[begin INFORMATION SHOWN]
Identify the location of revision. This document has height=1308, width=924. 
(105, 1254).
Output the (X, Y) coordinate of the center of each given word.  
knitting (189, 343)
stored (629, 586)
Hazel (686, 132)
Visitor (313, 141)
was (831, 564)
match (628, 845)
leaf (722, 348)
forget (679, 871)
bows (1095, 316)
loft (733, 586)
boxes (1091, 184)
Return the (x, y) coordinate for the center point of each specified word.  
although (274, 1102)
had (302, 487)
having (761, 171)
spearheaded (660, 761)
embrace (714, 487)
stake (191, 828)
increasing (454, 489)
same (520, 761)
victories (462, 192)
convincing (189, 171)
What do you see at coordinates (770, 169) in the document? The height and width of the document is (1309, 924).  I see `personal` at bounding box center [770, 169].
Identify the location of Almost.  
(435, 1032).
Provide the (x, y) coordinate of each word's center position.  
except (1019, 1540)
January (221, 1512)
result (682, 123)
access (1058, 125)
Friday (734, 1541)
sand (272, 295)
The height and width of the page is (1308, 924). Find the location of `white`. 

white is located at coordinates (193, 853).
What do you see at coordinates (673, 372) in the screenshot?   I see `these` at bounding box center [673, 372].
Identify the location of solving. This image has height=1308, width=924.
[end INFORMATION SHOWN]
● EXERCISE INSTRUCTIONS
Lay out every line of the records above as a JSON list of strings, one string per line, and leave out blank lines.

● TASK OUTPUT
[
  "Identify the location of revision. This document has height=1308, width=924. ",
  "(105, 1254).",
  "Output the (X, Y) coordinate of the center of each given word.  ",
  "knitting (189, 343)",
  "stored (629, 586)",
  "Hazel (686, 132)",
  "Visitor (313, 141)",
  "was (831, 564)",
  "match (628, 845)",
  "leaf (722, 348)",
  "forget (679, 871)",
  "bows (1095, 316)",
  "loft (733, 586)",
  "boxes (1091, 184)",
  "Return the (x, y) coordinate for the center point of each specified word.  ",
  "although (274, 1102)",
  "had (302, 487)",
  "having (761, 171)",
  "spearheaded (660, 761)",
  "embrace (714, 487)",
  "stake (191, 828)",
  "increasing (454, 489)",
  "same (520, 761)",
  "victories (462, 192)",
  "convincing (189, 171)",
  "What do you see at coordinates (770, 169) in the document? The height and width of the document is (1309, 924).  I see `personal` at bounding box center [770, 169].",
  "Identify the location of Almost.  ",
  "(435, 1032).",
  "Provide the (x, y) coordinate of each word's center position.  ",
  "except (1019, 1540)",
  "January (221, 1512)",
  "result (682, 123)",
  "access (1058, 125)",
  "Friday (734, 1541)",
  "sand (272, 295)",
  "The height and width of the page is (1308, 924). Find the location of `white`. ",
  "white is located at coordinates (193, 853).",
  "What do you see at coordinates (673, 372) in the screenshot?   I see `these` at bounding box center [673, 372].",
  "Identify the location of solving. This image has height=1308, width=924."
]